There are two methods to reduce the size of recovered data:
Saving thin-provisioned data
You can save thin provisioned VMDK or sparse files in bespoke sparse format which can be converted to Windows sparse file after the transfer is complete. During upload, and\or deploy you may require vmkfstools for the additional conversion of uploaded VMDK files into a compatible format.
To save thin-provisioned data using VMFS Recovery™: enable Developer mode by clicking on "View"->"Preferences" and press CTRL+E. Switch to the hidden Developer tab and check "Developer Mode". Click "Ok" to save settings.

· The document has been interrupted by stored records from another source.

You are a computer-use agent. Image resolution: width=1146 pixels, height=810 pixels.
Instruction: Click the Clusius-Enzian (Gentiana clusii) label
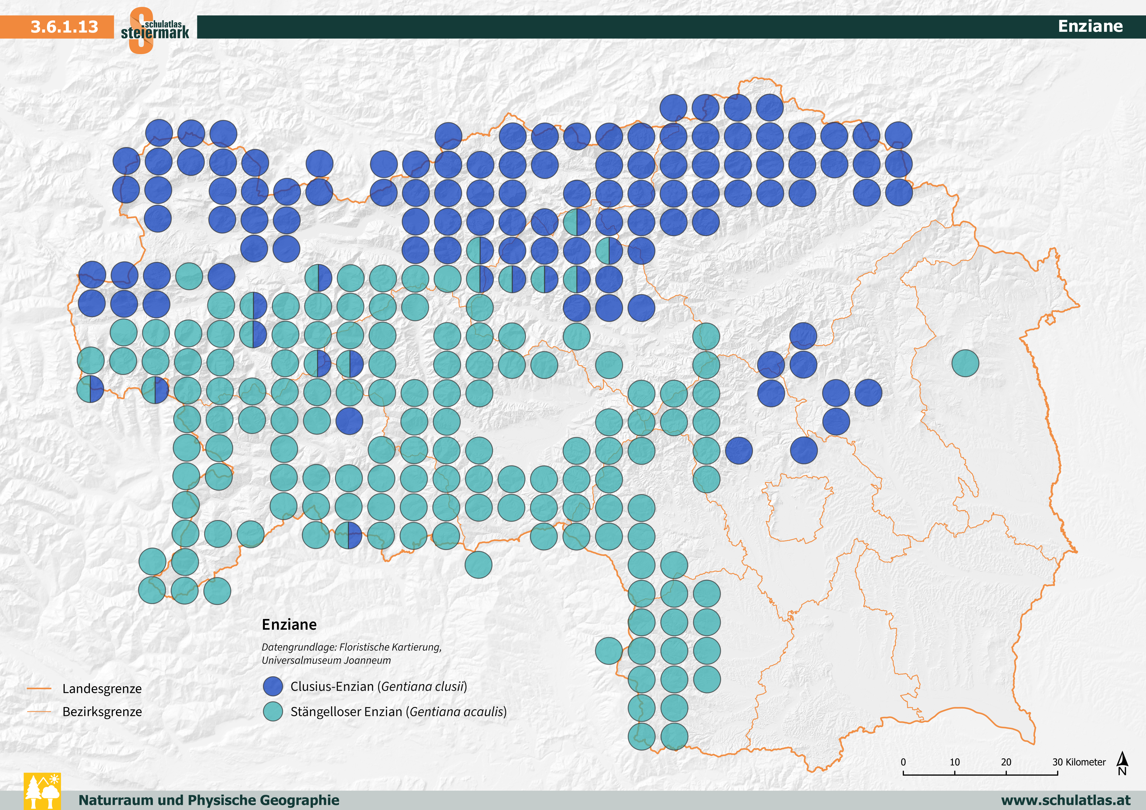(378, 686)
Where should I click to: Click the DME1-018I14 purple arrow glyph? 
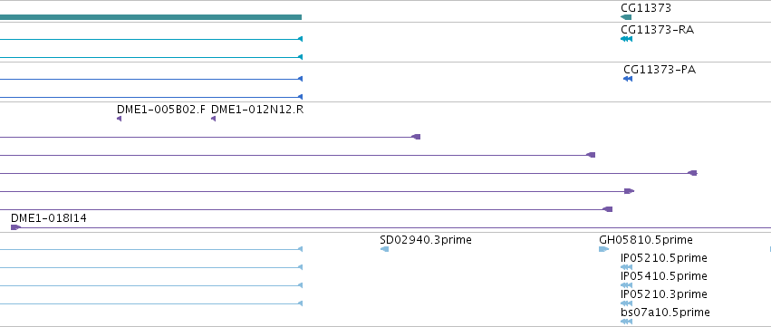pos(15,227)
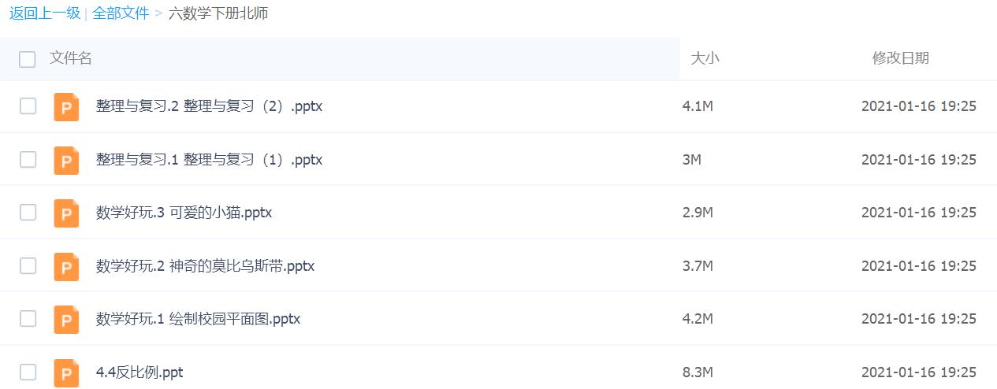The height and width of the screenshot is (389, 997).
Task: Open 全部文件 breadcrumb link
Action: 121,13
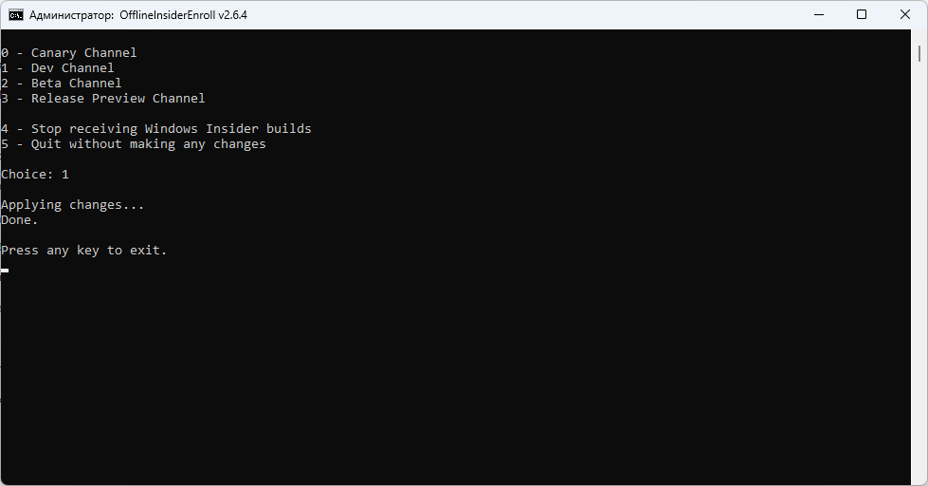928x486 pixels.
Task: Click the command prompt icon in title bar
Action: [16, 15]
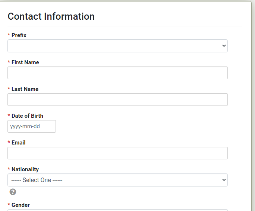Click the chevron arrow of Prefix field

224,46
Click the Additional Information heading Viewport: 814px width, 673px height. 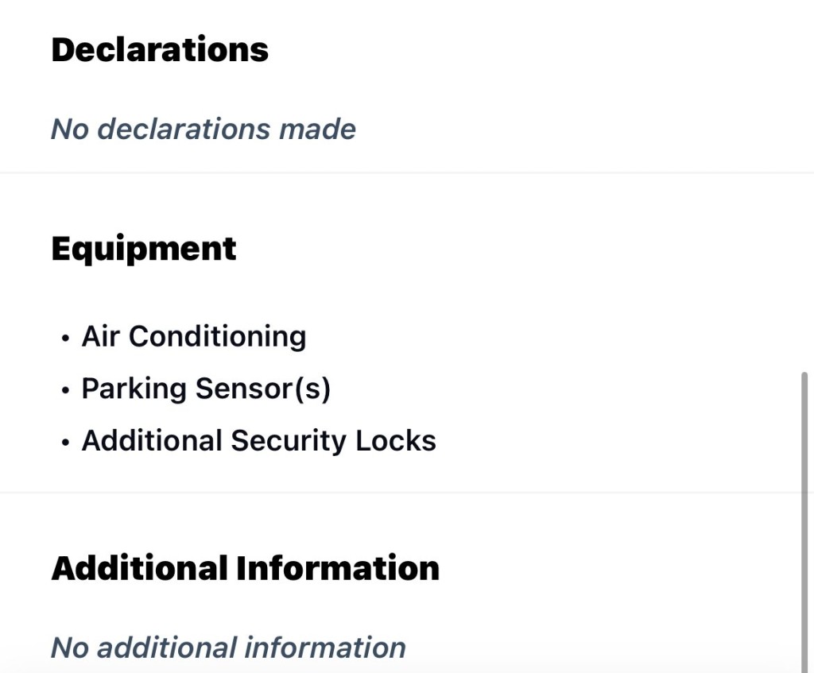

Now right-click on the VMDK file and select “Expert-> Save as di_sparce”. VMDK will be saved in di_sparse format and should be converted to Windows sparse before transferring it to the new datastore or mount in VMFS Recovery™ to gain access data inside VMDK (Drives -> Mount image).
Saving guest OS data
Mount VMDK file in VMFS Recovery™ (right-click on the VMDK file. select "Expert" -> "Mount as disk") open it in Reader mode and save the required data inside this VMDK. This data can be transferred, deployed, or uploaded for further use in a new VMDK file. In this case, files will be transferred as standard thick provisioned data and require no conversion.
VMFS sparse to NTFS sparse
To convert di_sparse to Windows sparse format, open command line in VMFS Recovery™ directory and use following command:
vmfs_recovery.exe -sparse %path to di_sparse% %path to unpack file%
For example:
"C:\Program Files\DiskInternals\VmfsRecovery\vmfs_recovery64.exe" -sparse C:\tmp\test.di_sparse C:\tmp\test.vmdk
Please change “%path to di_sparse%” and “%path to unpack file%” parameters to full paths to the di_sparse file and where the new NTFS sparse file should be located.